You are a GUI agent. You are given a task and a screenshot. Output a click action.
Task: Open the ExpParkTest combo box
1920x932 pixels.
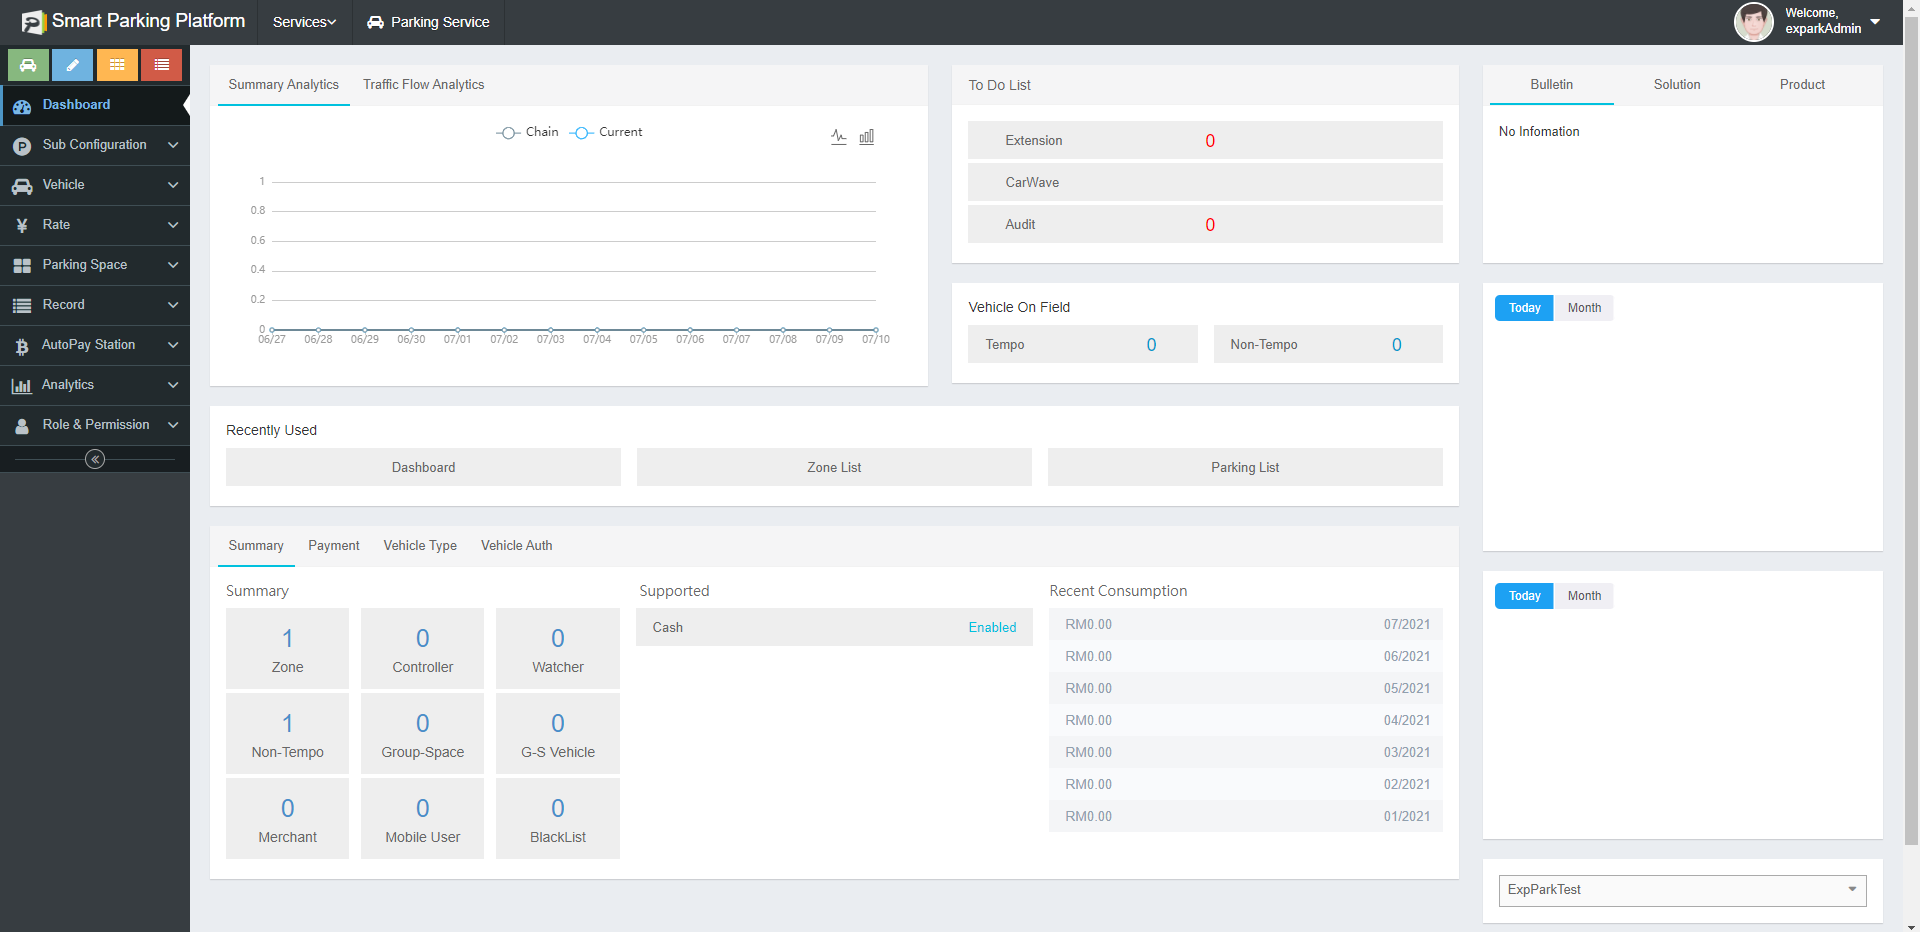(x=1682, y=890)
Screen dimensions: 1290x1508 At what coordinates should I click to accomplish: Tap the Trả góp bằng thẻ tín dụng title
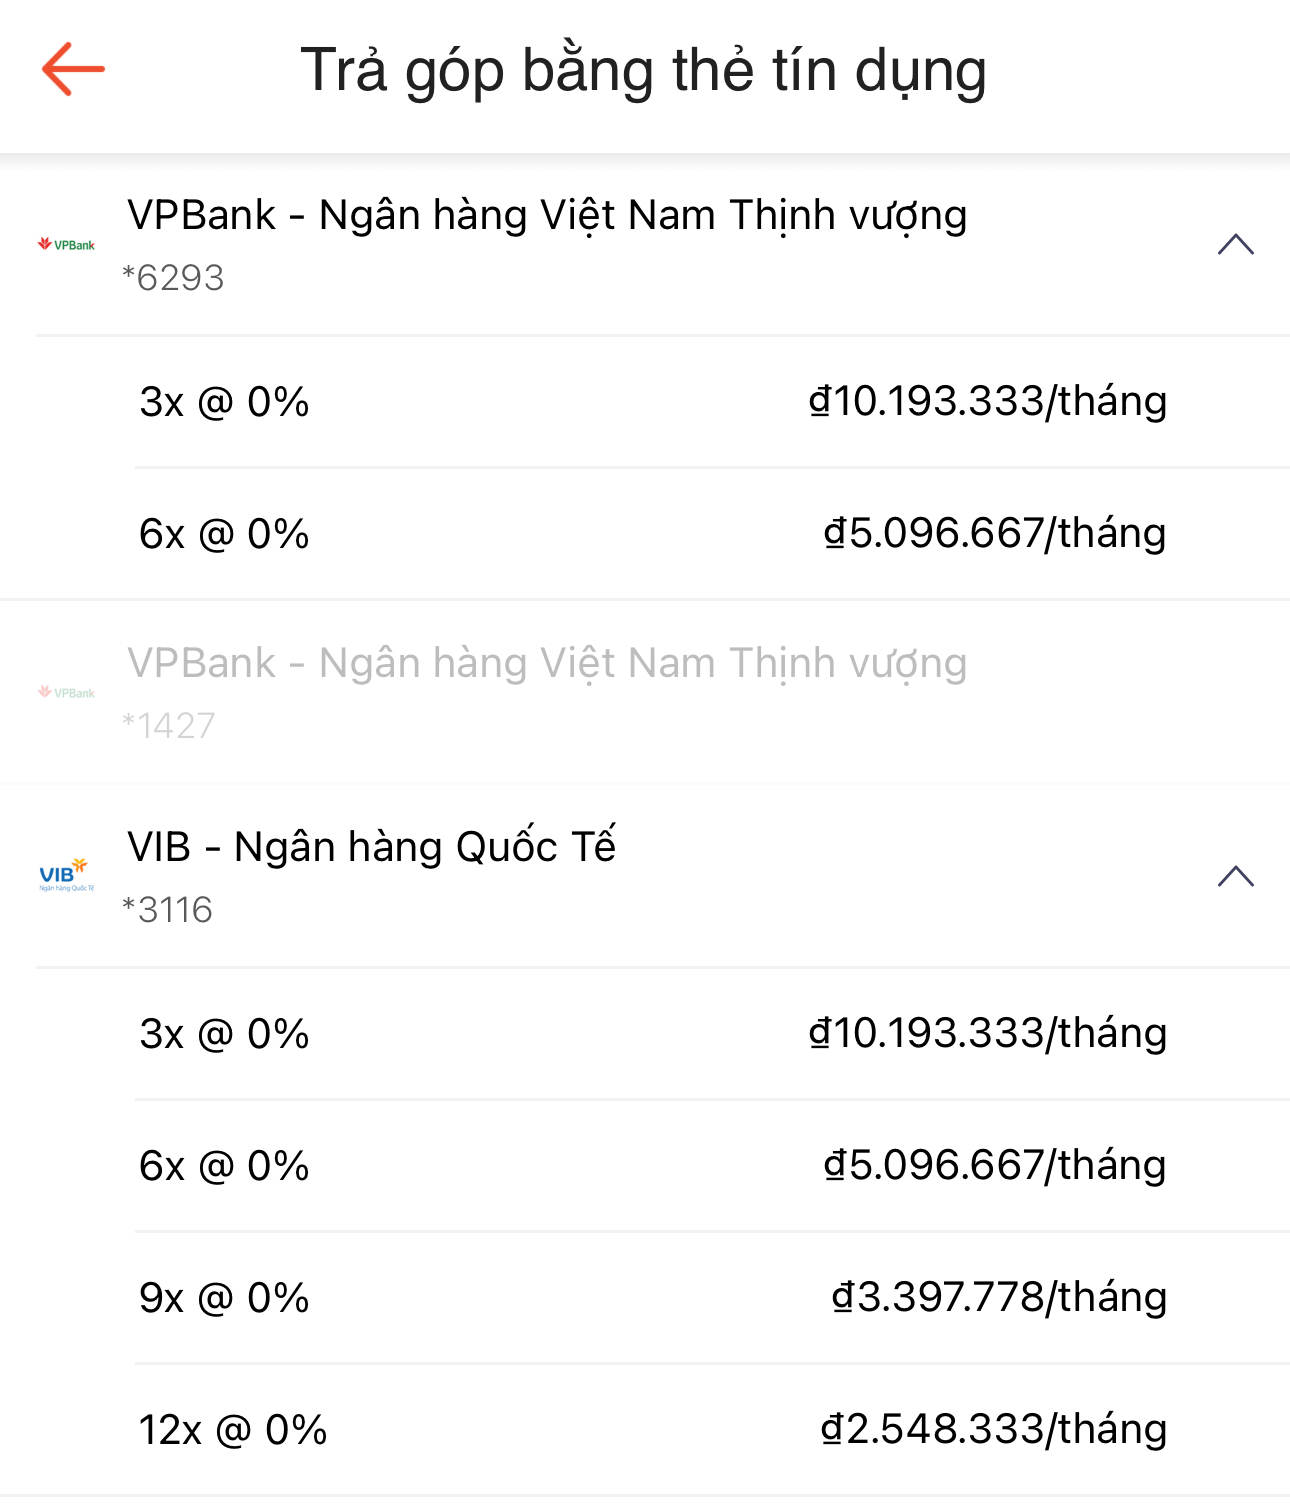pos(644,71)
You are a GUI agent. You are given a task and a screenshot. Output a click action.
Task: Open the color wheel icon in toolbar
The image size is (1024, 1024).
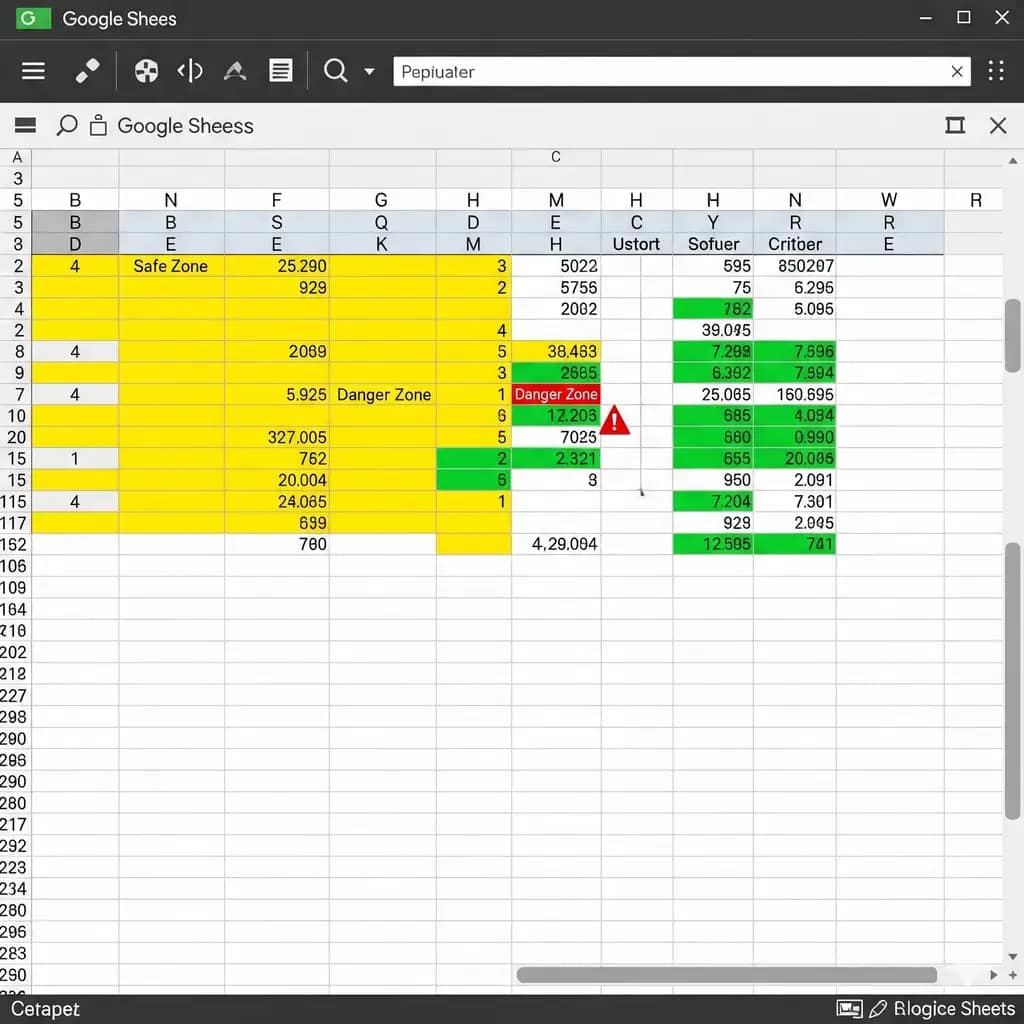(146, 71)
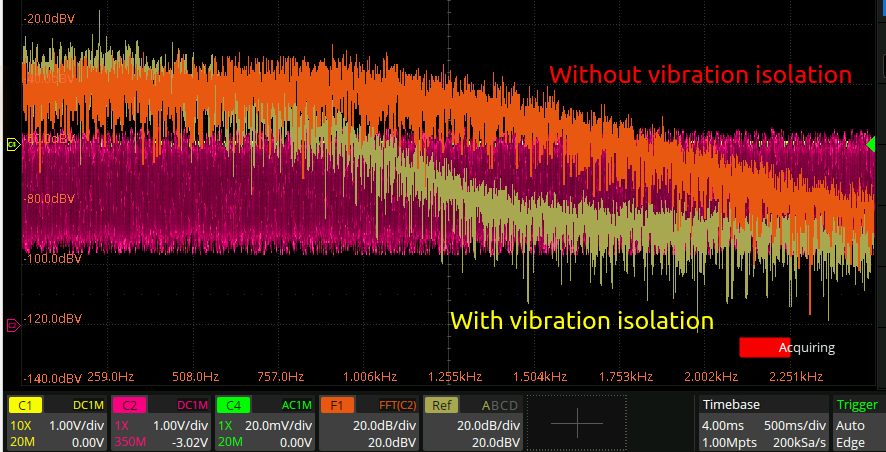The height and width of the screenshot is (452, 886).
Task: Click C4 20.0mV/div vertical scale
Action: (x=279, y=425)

^^^^

Yukarıdaki malzemenin bütün satırlarını harfi harfine yeniden yazın. Resimleri yanıta katmayın.

You are a GUI agent. You are given a task and a screenshot. Output a click action.
Task: Open the ExpParkTest combo box
1920x932 pixels.
(x=1682, y=890)
Screen dimensions: 1290x1508 At what coordinates should I click to accomplish: Tap the Trả góp bằng thẻ tín dụng title
pos(644,71)
You are a GUI agent. You are given a task and a screenshot. Output a click action.
Task: Open the color wheel icon in toolbar
The image size is (1024, 1024).
(146, 71)
The height and width of the screenshot is (452, 886).
Task: Click C4 20.0mV/div vertical scale
Action: (x=279, y=425)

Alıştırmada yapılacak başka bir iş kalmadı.